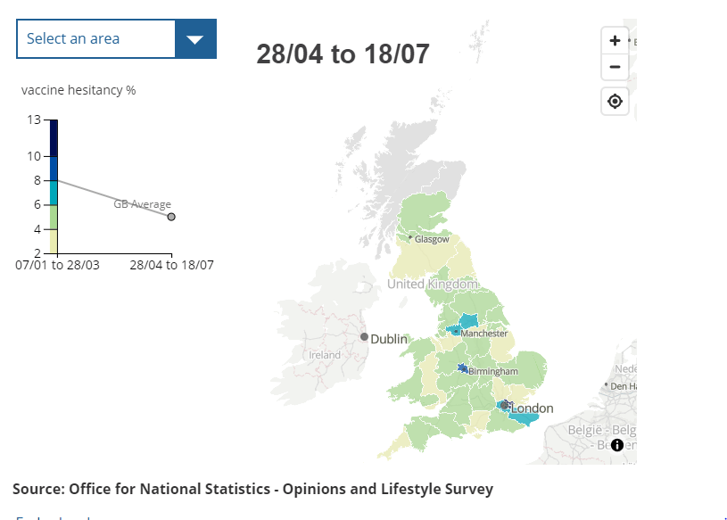Click the Birmingham label on map
The width and height of the screenshot is (727, 520).
pyautogui.click(x=492, y=371)
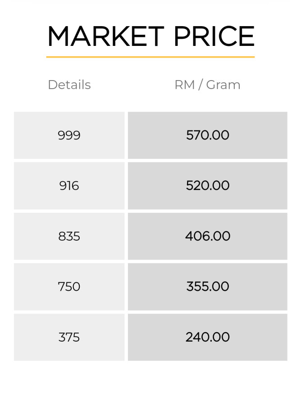Image resolution: width=301 pixels, height=405 pixels.
Task: Select the Details column header
Action: click(x=69, y=85)
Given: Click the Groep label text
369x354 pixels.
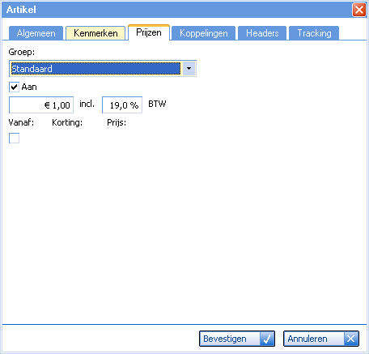Looking at the screenshot, I should pyautogui.click(x=22, y=52).
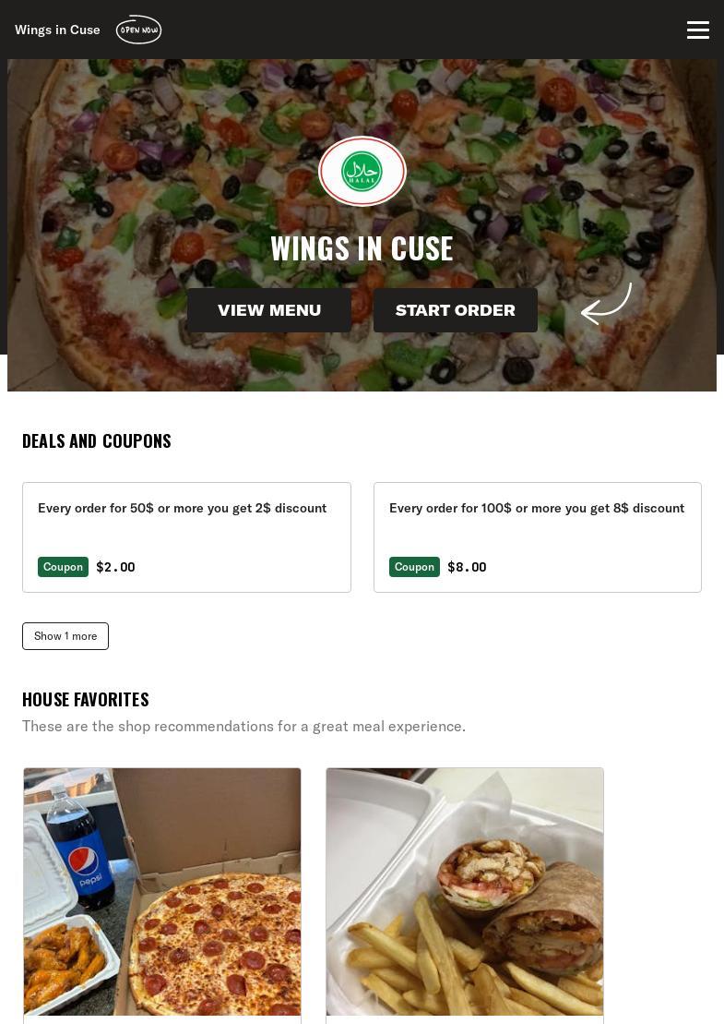Screen dimensions: 724x1024
Task: Click the green Coupon tag beside $8.00
Action: coord(414,567)
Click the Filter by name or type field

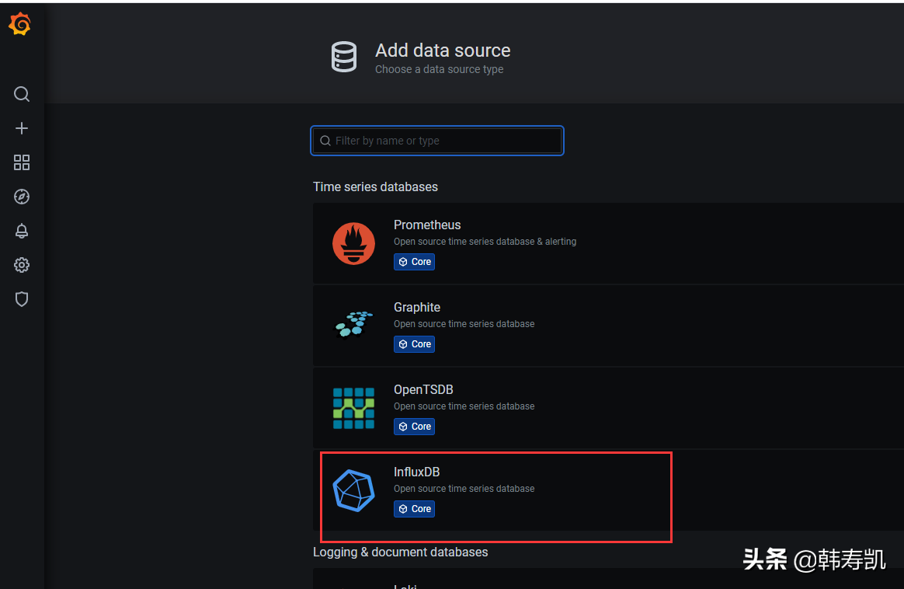point(437,141)
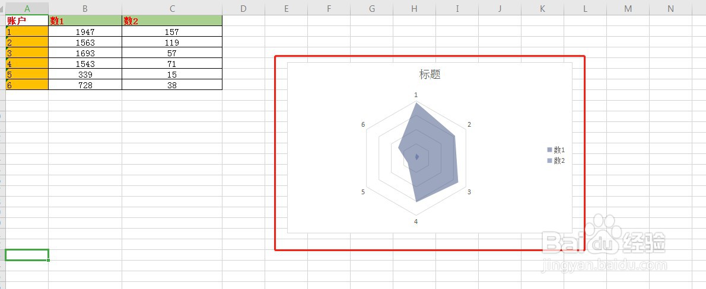This screenshot has width=706, height=289.
Task: Click the select-all corner triangle
Action: (x=2, y=9)
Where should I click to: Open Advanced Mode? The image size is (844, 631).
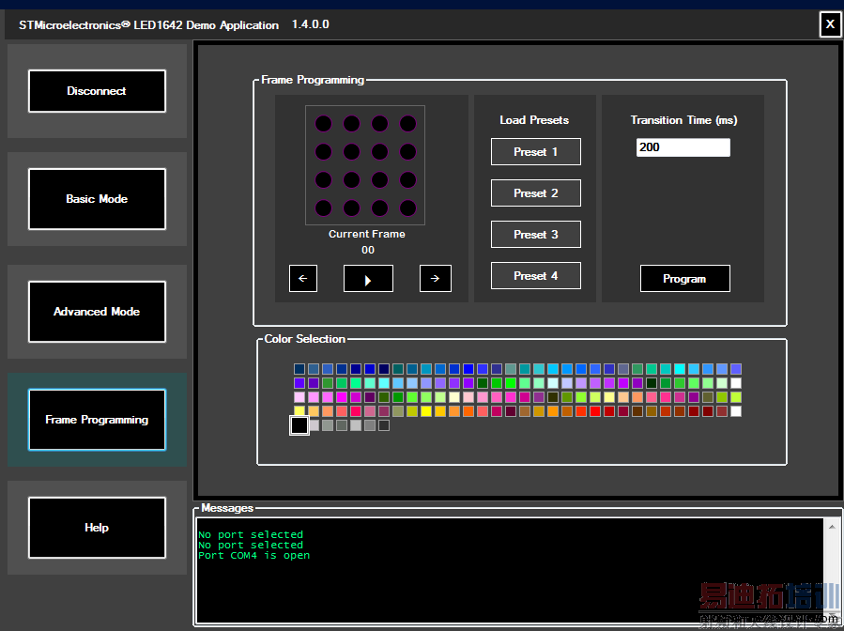(x=97, y=312)
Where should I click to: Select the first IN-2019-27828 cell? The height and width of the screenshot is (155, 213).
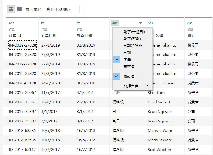click(22, 45)
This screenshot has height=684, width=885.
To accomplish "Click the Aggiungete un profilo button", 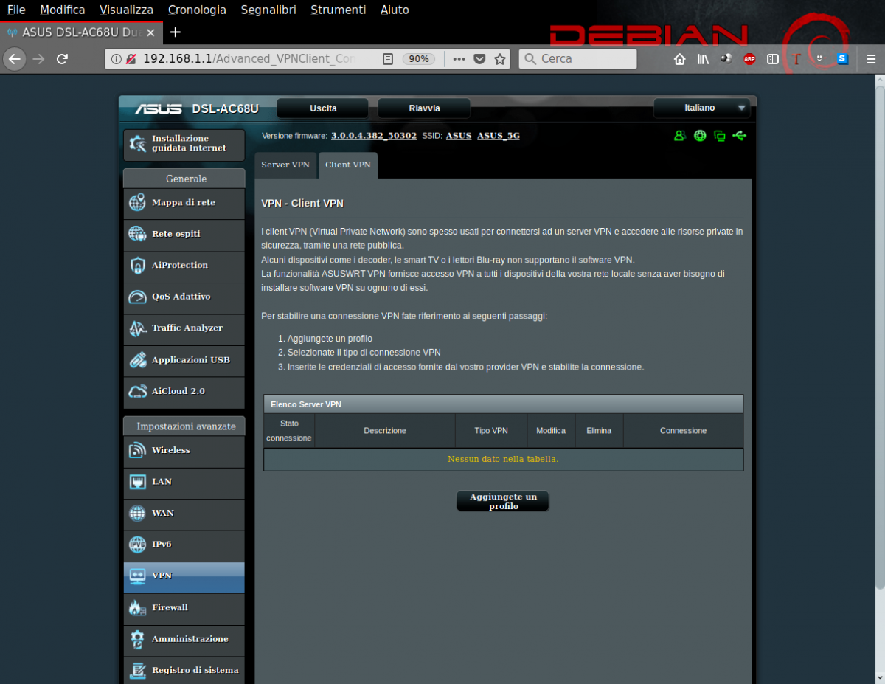I will click(x=503, y=501).
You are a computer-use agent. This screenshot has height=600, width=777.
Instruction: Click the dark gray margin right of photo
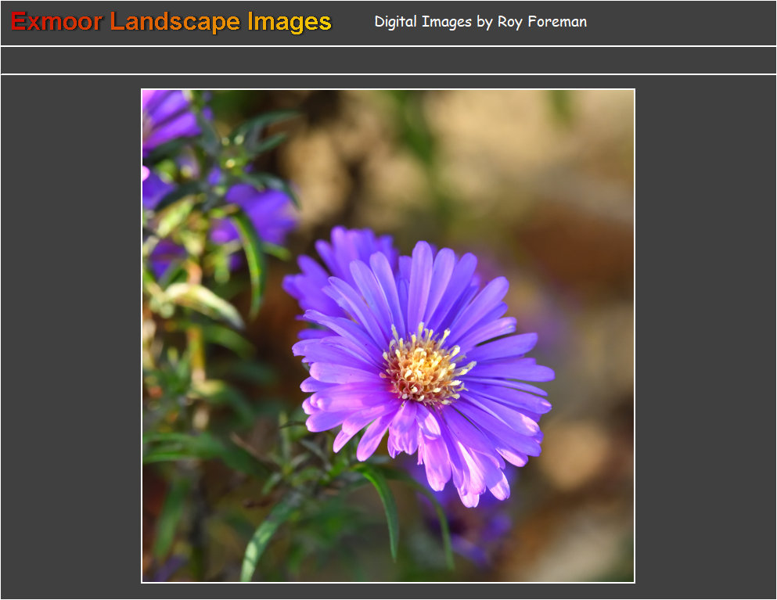click(704, 336)
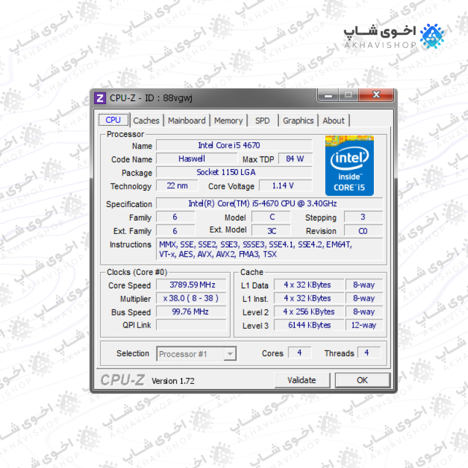
Task: Click the Instructions list box
Action: (269, 249)
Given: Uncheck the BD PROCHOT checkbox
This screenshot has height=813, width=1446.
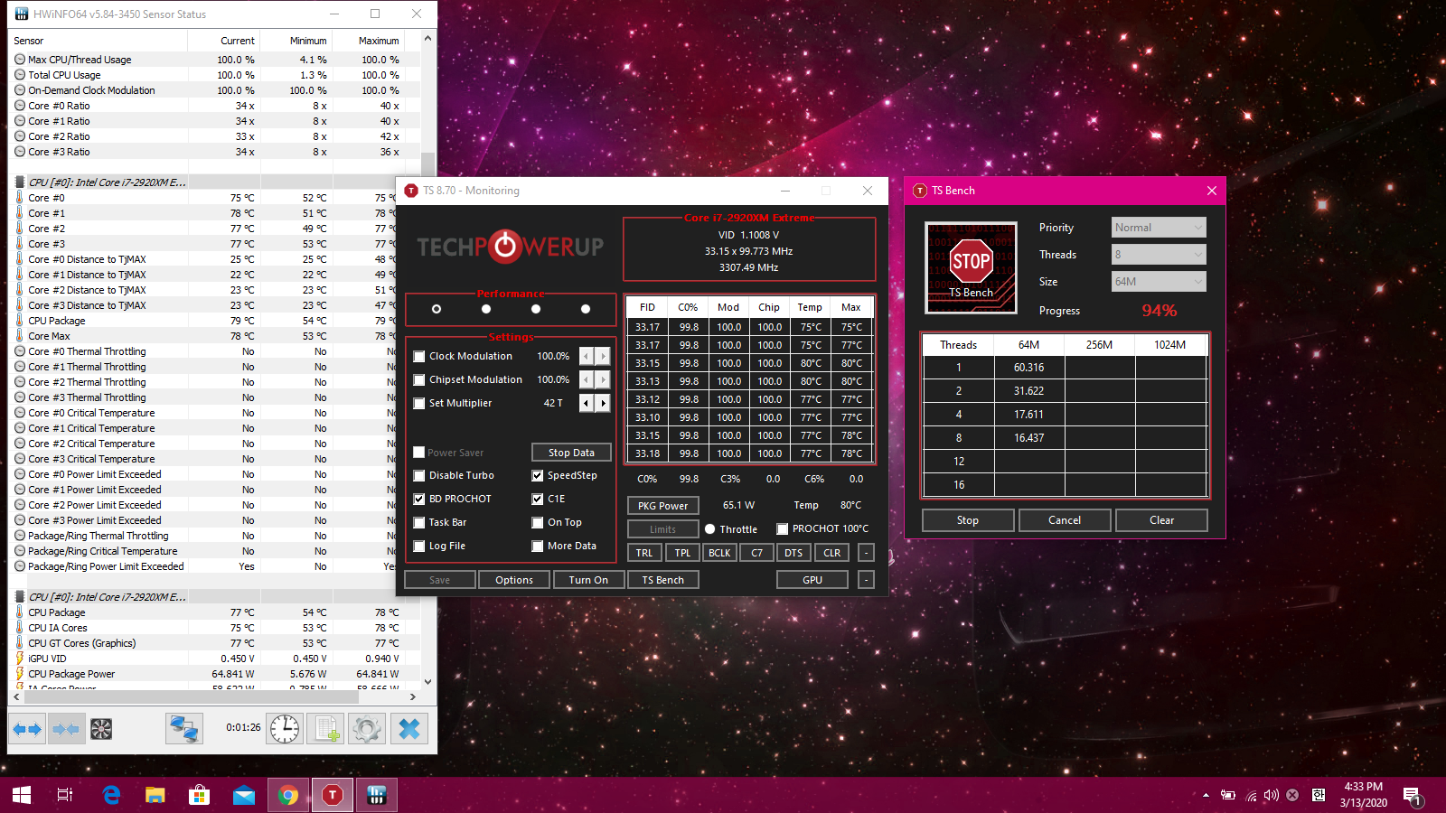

_REQUIREMENT_: Search the material above for the string "Given", and copy every line in which it turns up.

_YOUR RESPONSE_:
Given: Click the Groep label text
Given: Uncheck the BD PROCHOT checkbox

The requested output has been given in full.